HID Color Spectrum: Choosing the Best HID Headlight Color for your Vehicle
The main point of attraction when upgrading the automotive lighting system of your car is choosing the color. If you are replacing the standard halogen headlight bulbs and thinking of upgrading to HID bulbs, selecting the best HID color becomes essential.
Is it HID Bulb Color or Temperature?
While in the market for buying HID headlight conversion kits, you will come across phrases such as 6000K bright white color, 8000K color temperature, 10000K intense white shade, etc. For an average car owner, the categories can get confusing and overwhelming. But, fret not.
Color temperature is how one can describe the light appearance emitted by a bulb. Scientists have used degrees of Kelvin (K) to measure the color emitted by the light source. The general rule of color temperature is higher the number, the bluer will be the light emitted by the bulb.
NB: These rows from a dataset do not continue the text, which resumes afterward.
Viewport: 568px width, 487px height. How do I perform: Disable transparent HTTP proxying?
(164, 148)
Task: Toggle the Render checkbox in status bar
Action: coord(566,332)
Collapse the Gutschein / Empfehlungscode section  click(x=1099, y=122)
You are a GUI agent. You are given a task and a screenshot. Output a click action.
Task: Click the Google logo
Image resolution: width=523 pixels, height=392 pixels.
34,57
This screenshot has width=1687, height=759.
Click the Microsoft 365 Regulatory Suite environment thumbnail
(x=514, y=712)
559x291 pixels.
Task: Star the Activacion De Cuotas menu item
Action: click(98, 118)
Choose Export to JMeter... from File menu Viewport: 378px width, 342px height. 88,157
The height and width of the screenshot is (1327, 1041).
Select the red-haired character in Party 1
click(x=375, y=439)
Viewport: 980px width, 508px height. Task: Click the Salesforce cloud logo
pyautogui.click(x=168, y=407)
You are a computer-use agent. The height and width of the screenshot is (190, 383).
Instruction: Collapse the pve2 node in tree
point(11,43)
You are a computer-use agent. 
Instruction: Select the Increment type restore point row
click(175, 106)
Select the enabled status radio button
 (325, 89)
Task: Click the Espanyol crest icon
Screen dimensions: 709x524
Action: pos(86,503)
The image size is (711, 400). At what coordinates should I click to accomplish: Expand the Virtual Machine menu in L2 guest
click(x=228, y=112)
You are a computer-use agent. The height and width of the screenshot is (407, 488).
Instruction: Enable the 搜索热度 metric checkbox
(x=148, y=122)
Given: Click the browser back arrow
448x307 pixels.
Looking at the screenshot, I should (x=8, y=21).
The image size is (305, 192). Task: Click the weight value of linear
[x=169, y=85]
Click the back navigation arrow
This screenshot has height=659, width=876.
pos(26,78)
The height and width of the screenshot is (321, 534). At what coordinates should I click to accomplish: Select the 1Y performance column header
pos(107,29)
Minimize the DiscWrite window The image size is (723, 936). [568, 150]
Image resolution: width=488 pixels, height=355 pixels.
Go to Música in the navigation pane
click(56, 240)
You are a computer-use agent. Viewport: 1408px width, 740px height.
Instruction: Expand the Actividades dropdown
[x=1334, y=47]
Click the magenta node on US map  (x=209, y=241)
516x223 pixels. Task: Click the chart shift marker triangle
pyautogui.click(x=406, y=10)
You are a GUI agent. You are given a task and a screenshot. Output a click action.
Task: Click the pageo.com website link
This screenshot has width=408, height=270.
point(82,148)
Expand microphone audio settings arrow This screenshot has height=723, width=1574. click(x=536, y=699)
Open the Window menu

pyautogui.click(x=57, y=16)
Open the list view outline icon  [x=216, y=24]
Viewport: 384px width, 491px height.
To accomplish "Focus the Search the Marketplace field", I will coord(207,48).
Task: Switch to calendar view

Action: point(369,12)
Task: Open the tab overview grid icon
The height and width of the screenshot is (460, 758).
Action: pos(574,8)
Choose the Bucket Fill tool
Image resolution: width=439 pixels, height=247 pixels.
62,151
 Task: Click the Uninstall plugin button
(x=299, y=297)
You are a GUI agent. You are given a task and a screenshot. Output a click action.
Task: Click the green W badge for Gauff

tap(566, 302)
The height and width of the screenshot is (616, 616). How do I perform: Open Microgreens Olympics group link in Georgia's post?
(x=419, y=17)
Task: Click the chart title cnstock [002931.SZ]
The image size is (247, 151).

And, lower the color temperature, the redder or yellower will be the light.
Xenon HID Headlight Color Chart: Choices Galore!
From 3000K to more than 15000K, there are many color options available today. Let’s find out more about the Xenon HID color spectrum so that you can make the right decision.
- 3000K = Incandescent Yellow
Commonly associated with halogen bulbs, the 3000K golden yellow color is often a decent replacement when choosing a fog light. It is because a warmer color will cut through the fog and provide you better visibility. However, you can go for a higher color temperature when upgrading the headlight. It will enable you to see better than before, especially while driving in the dark.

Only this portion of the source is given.